EXERCISE OBJECTIVE:
In your answer, print each of the records below exactly.

*** RECORDS SUPPLIED Section Begins ***

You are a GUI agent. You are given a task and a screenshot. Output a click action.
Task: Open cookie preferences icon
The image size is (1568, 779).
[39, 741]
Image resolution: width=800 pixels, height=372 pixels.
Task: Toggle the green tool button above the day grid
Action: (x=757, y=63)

*** RECORDS SUPPLIED Section Ends ***

RESPONSE AREA:
You are a GUI agent. You are given a task and a screenshot. Output a click action.
Task: Open cookie preferences icon
The image size is (1568, 779).
[39, 741]
Image resolution: width=800 pixels, height=372 pixels.
Task: Toggle the green tool button above the day grid
Action: (x=757, y=63)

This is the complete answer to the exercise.